- _Items from a data source_

====

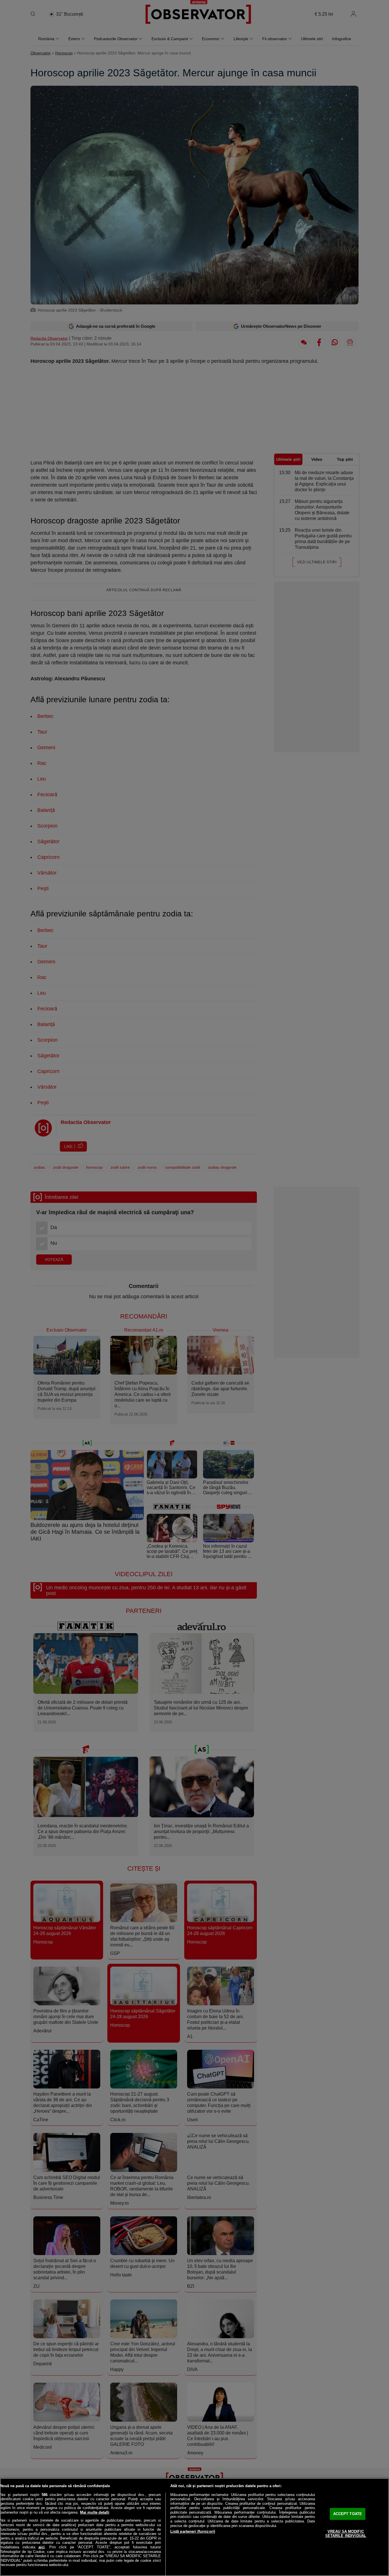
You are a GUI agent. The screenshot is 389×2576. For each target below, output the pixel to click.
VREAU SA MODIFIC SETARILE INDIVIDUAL (345, 2533)
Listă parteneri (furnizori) (192, 2531)
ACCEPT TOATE (347, 2514)
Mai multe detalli (94, 2512)
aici (41, 2547)
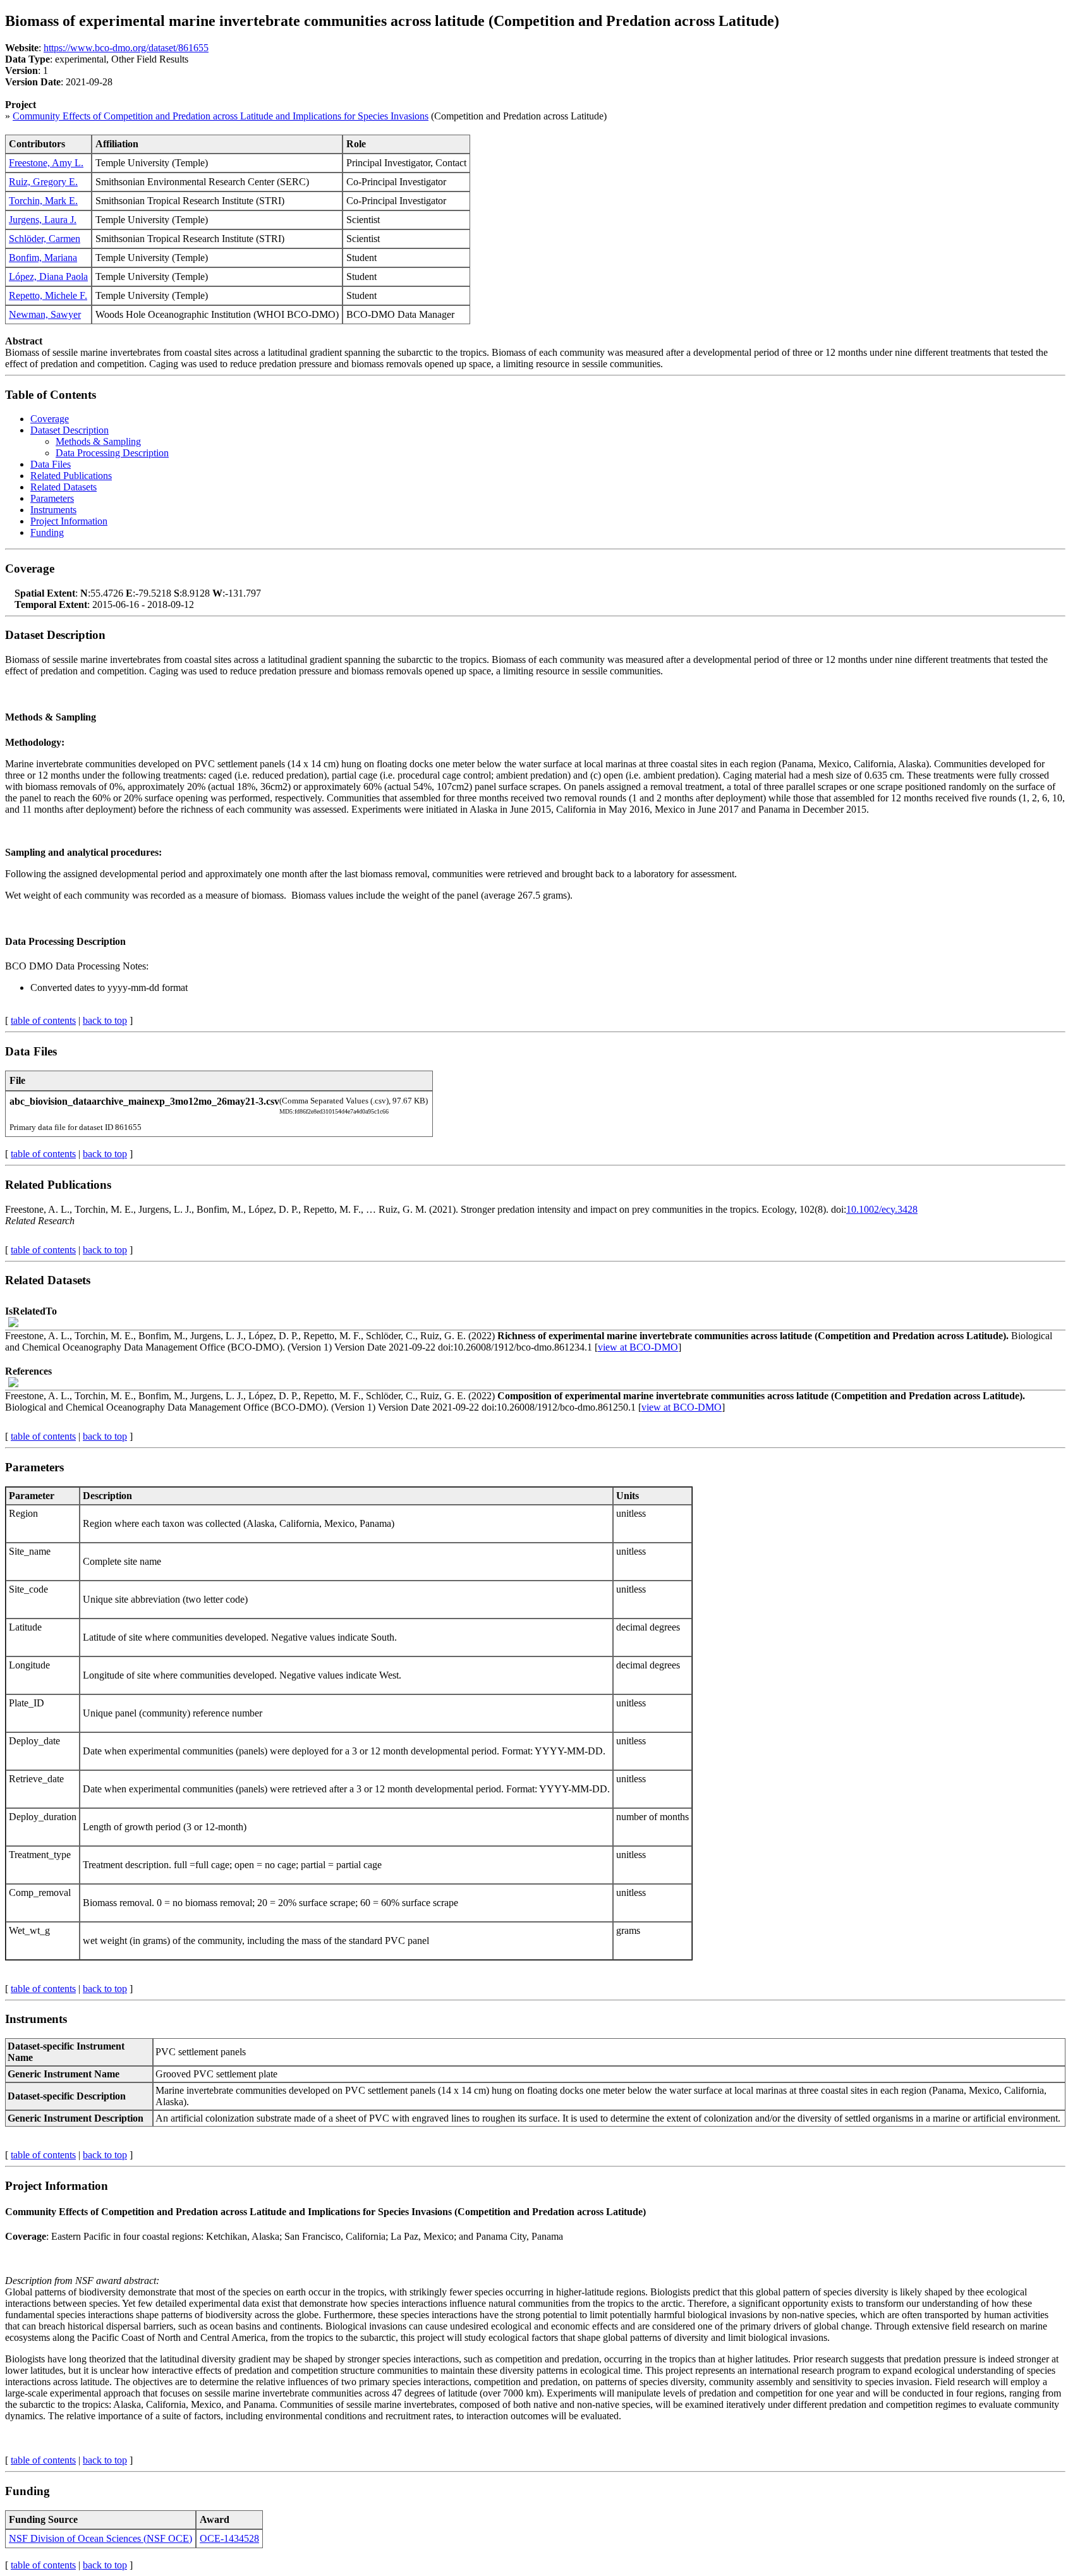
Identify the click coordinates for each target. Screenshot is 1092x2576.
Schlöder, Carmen (44, 238)
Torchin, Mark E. (43, 200)
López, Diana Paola (48, 276)
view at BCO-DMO (638, 1347)
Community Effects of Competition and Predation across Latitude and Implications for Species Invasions (220, 116)
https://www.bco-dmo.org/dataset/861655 (126, 47)
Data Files (50, 464)
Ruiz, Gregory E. (43, 181)
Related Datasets (63, 487)
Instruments (53, 509)
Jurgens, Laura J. (42, 219)
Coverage (49, 418)
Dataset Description (69, 430)
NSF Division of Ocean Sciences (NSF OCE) (100, 2538)
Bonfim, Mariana (43, 257)
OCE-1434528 (229, 2538)
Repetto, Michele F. (48, 295)
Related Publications (71, 475)
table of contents (43, 1020)
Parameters (52, 498)
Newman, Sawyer (45, 314)
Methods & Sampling (98, 441)
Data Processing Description (112, 452)
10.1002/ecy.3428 (882, 1209)
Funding (47, 532)
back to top (105, 1020)
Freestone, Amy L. (46, 162)
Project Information (68, 521)
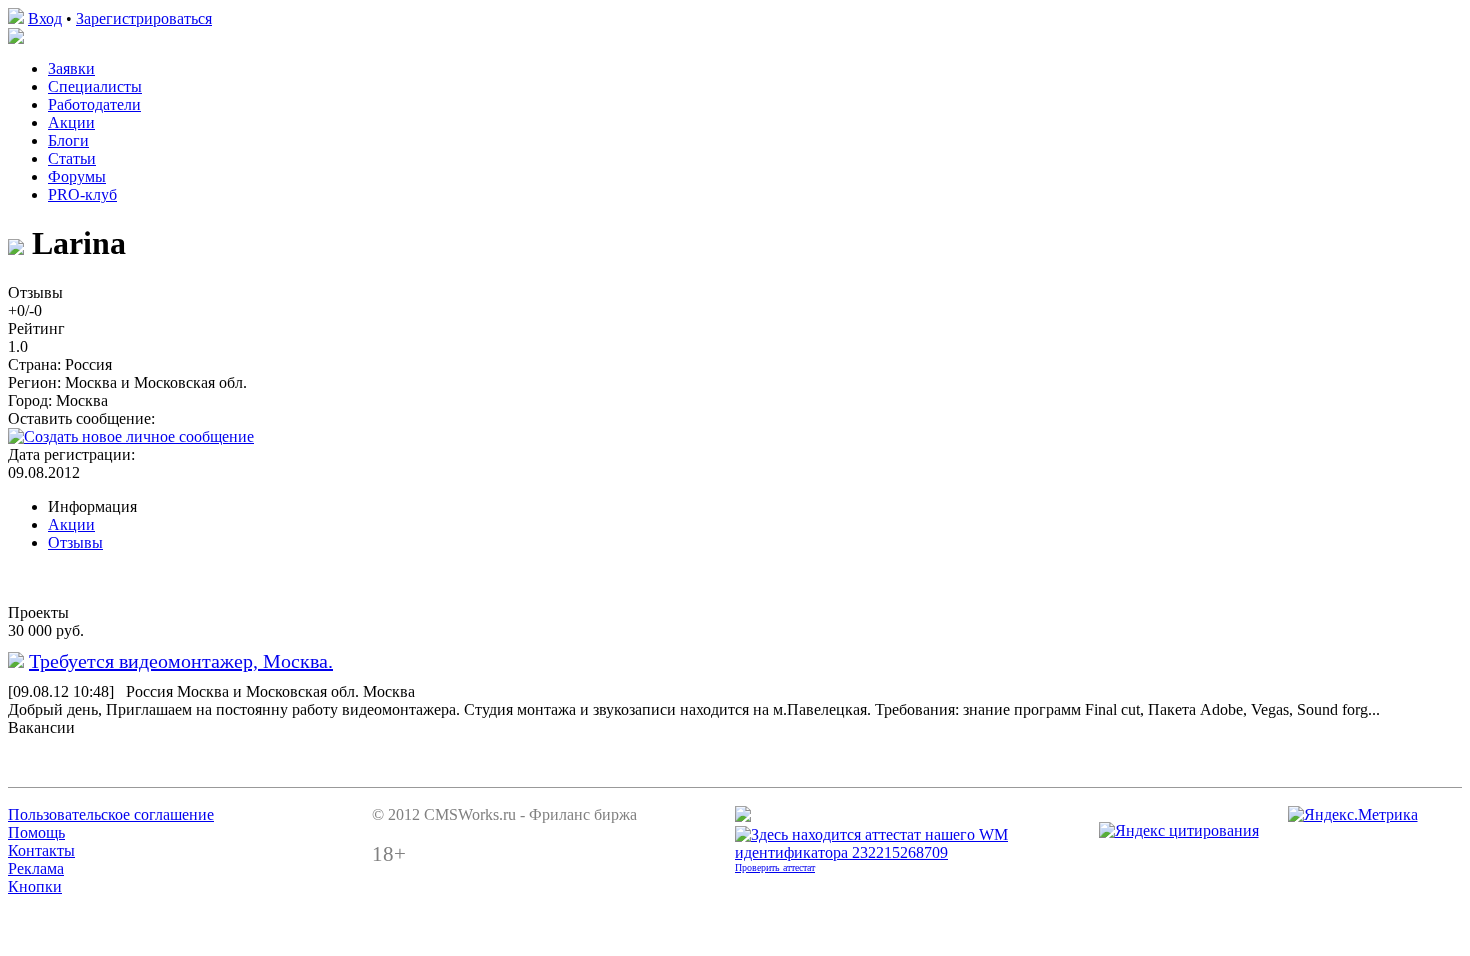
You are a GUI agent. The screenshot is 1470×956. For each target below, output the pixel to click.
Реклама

====

- _Activity_
Please set down every record above exactly as it appears, leaving out the pictures.

- _Your response_
You are a GUI agent. The screenshot is 389×2576. For each target below, output the pixel to click.
VREAU SA MODIFIC SETARILE INDIVIDUAL (345, 2533)
Listă parteneri (furnizori) (192, 2531)
ACCEPT TOATE (347, 2514)
Mai multe detalli (94, 2512)
aici (41, 2547)
Identify the click coordinates for each target. Screenshot is 1092x2576.
Schlöder, Carmen (44, 238)
Torchin, Mark E. (43, 200)
López, Diana Paola (48, 276)
view at BCO-DMO (638, 1347)
Community Effects of Competition and Predation across Latitude and Implications for Species Invasions (220, 116)
https://www.bco-dmo.org/dataset/861655 (126, 47)
Data Files (50, 464)
Ruiz, Gregory E. (43, 181)
Related Datasets (63, 487)
Instruments (53, 509)
Jurgens, Laura J. (42, 219)
Coverage (49, 418)
Dataset Description (69, 430)
NSF Division of Ocean Sciences (NSF OCE) (100, 2538)
Bonfim, Mariana (43, 257)
OCE-1434528 (229, 2538)
Repetto, Michele F. (48, 295)
Related Publications (71, 475)
table of contents (43, 1020)
Parameters (52, 498)
Newman, Sawyer (45, 314)
Methods & Sampling (98, 441)
Data Processing Description (112, 452)
10.1002/ecy.3428 (882, 1209)
Funding (47, 532)
back to top (105, 1020)
Freestone, Amy L. (46, 162)
Project Information (68, 521)
You are a GUI agent. The screenshot is 1470×956. For each target below, output the pixel to click.
Реклама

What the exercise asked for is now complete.